[GIVEN REQUEST]
Please copy the data below, replacing every "dropdown" with "drop-down list" and leaving everything else unchanged.

[TASK INPUTS]

----------

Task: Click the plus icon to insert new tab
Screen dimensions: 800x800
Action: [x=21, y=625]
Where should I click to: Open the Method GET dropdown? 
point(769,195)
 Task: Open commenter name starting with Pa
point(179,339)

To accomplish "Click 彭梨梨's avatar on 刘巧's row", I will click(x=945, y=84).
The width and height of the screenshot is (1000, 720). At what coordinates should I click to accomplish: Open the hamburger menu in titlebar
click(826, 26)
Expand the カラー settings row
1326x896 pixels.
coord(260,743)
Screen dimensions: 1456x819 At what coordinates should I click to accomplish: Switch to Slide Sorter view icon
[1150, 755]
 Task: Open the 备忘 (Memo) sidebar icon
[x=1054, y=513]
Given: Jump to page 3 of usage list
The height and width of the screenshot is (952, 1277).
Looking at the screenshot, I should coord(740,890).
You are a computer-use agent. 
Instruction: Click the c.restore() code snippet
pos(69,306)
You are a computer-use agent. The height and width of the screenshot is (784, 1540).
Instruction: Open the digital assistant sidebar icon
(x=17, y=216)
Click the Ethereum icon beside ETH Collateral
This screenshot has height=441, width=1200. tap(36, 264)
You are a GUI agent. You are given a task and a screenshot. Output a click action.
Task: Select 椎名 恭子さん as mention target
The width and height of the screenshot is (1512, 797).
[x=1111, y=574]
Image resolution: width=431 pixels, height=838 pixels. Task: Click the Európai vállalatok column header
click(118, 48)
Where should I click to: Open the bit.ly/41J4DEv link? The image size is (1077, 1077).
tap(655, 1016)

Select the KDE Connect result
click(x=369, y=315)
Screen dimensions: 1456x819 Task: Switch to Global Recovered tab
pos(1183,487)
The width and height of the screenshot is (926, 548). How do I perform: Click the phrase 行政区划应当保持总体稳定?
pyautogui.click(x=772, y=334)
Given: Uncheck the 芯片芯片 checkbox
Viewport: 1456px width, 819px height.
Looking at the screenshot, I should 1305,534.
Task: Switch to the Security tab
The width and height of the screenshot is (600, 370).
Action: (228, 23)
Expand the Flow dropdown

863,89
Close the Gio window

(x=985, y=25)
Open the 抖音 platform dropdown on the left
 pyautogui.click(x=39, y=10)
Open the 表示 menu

----------

[ANSWER TO THIS TASK]
Task: Click the plus icon to insert new tab
Screen dimensions: 800x800
Action: [x=21, y=625]
Where should I click to: Open the Method GET drop-down list? 
point(769,195)
 Task: Open commenter name starting with Pa
point(179,339)

To accomplish "Click 彭梨梨's avatar on 刘巧's row", I will click(x=945, y=84).
The width and height of the screenshot is (1000, 720). At what coordinates should I click to accomplish: Open the hamburger menu in titlebar
click(826, 26)
Expand the カラー settings row
1326x896 pixels.
coord(260,743)
Screen dimensions: 1456x819 At what coordinates should I click to accomplish: Switch to Slide Sorter view icon
[1150, 755]
 Task: Open the 备忘 (Memo) sidebar icon
[x=1054, y=513]
Given: Jump to page 3 of usage list
The height and width of the screenshot is (952, 1277).
Looking at the screenshot, I should coord(740,890).
You are a computer-use agent. 
Instruction: Click the c.restore() code snippet
pos(69,306)
You are a computer-use agent. The height and width of the screenshot is (784, 1540).
Instruction: Open the digital assistant sidebar icon
(x=17, y=216)
Click the Ethereum icon beside ETH Collateral
This screenshot has height=441, width=1200. tap(36, 264)
You are a GUI agent. You are given a task and a screenshot. Output a click action.
Task: Select 椎名 恭子さん as mention target
The width and height of the screenshot is (1512, 797).
[x=1111, y=574]
Image resolution: width=431 pixels, height=838 pixels. Task: Click the Európai vállalatok column header
click(118, 48)
Where should I click to: Open the bit.ly/41J4DEv link? The image size is (1077, 1077).
tap(655, 1016)

Select the KDE Connect result
click(x=369, y=315)
Screen dimensions: 1456x819 Task: Switch to Global Recovered tab
pos(1183,487)
The width and height of the screenshot is (926, 548). How do I perform: Click the phrase 行政区划应当保持总体稳定?
pyautogui.click(x=772, y=334)
Given: Uncheck the 芯片芯片 checkbox
Viewport: 1456px width, 819px height.
Looking at the screenshot, I should 1305,534.
Task: Switch to the Security tab
The width and height of the screenshot is (600, 370).
Action: (228, 23)
Expand the Flow drop-down list

863,89
Close the Gio window

(x=985, y=25)
Open the 抖音 platform drop-down list on the left
 pyautogui.click(x=39, y=10)
Open the 表示 menu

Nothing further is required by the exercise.